Just guessing here, but I imagine forecasters at the Weather Channel are embarrassed about having to give winter storms names like “Juno,” “Kari” and “Linus.” Juno is what they called the almost-big one that hit the Northeast in late January. My radar says marketing gurus, not meteorologists, are behind this nonsense.
A symptom of our super-simplified media and click-happy culture is naming things, whether they need names or not. Nothing gets traction nowadays without a hashtag.
I suppose it goes back to Bob Woodward and Carl Bernstein, whose Watergate reporting led to the most ubiquitous tag of all time. It’s been four decades yet we still label every scandal a “gate” - as in “Deflate-gate,” concerning under-inflated footballs used by the New England Patriots.
Then came Ted Koppel and ABC-TV and their 1979 decision to give a news story its own name. “America Held Hostage” was devoted to a single story concerning captives in Iran. Eventually the series became “Nightline,” but the gimmick of “branding” stories stuck - as in “Mystery of Flight 370,” which is what CNN called hundreds of hours of coverage about the disappearance of a Malaysia Airlines plane last year.
As for naming storms, the U.S. Weather Bureau (now the National Weather Service) made a fine mess of things over the years. After World War II it began giving tropical storms names used in the military’s phonetic alphabet - you know, “Able, Baker, Charlie,” and so forth. When these ran out a switch was made to women’s names which riled feminist organizations for three decades until men’s names were added.
Like this system or not, at least when a government agency names a storm every Tom, Dick and Roker uses it. But the Weather Channel’s storm aliases are limited to the confines of the company’s cable channel and website. It’s as if this newspaper decided to give its own names to presidential speeches - so the State of the Union would be referred to here as, say, Francis. “Republicans and Democrats on Capitol Hill differed sharply in their reaction to Speech Francis.”
The Weather Channel uses fairly uncommon names, such as Juno, a goddess from Roman mythology. No chance that could be confused with anything - except, of course, NASA’s Juno spacecraft, now roughly 1.5 billion miles away from Earth on its jaunt to Jupiter. NASA has long been incapable of mounting missions until it gives them names - along with logos to be sewn on controllers’ jumpsuits.
And let’s not even get started on the military, which has a fondness for branding everything it does, as in “Operation Make Mine a Double Latte.” The conflict with the terrorist group ISIS has officially been dubbed “Operation Inherent Resolve,” which, as names go, is both a political posture and quite a mouthful.
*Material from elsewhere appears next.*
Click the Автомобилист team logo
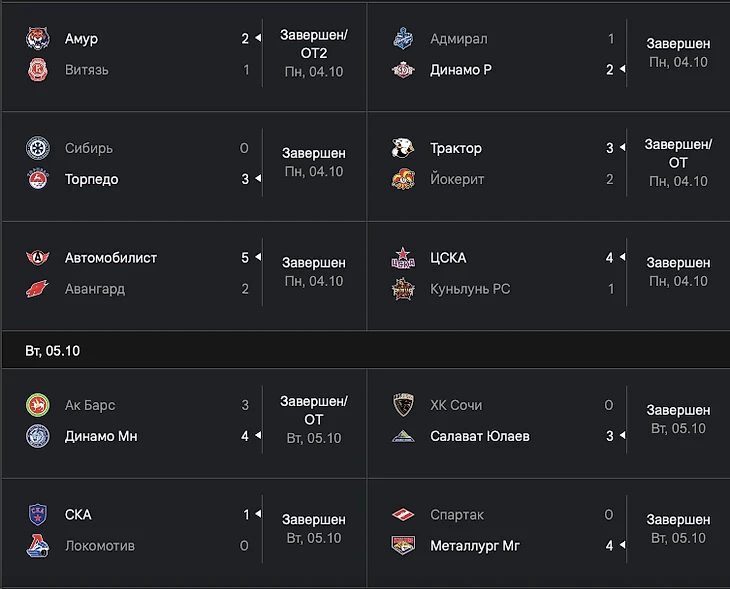 pyautogui.click(x=37, y=258)
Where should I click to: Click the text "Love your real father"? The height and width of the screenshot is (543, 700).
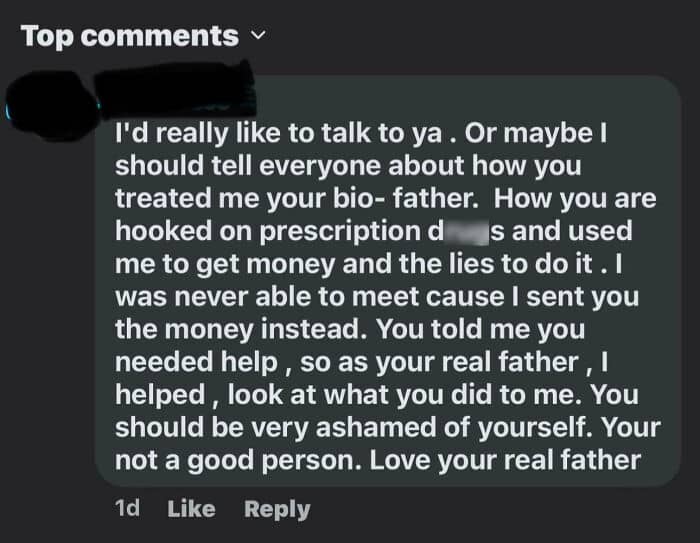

A few months back CNN issued a report on “The 13 hashtags that changed the world.” Some were profound, such as #ICantBreathe, which drew attention to Eric Garner’s death at the hands of New York City police. But the very fact that hashtags are changing - or even helping to change - the world, is itself a discomfiting commentary on our times.
When Payton Manning retires from football we might all learn what the heck “Omaha” means. Until then his pet codeword to teammates is just another name, like those on a Weather Channel map, forming an expanding alternate linguistic universe. #Sheesh.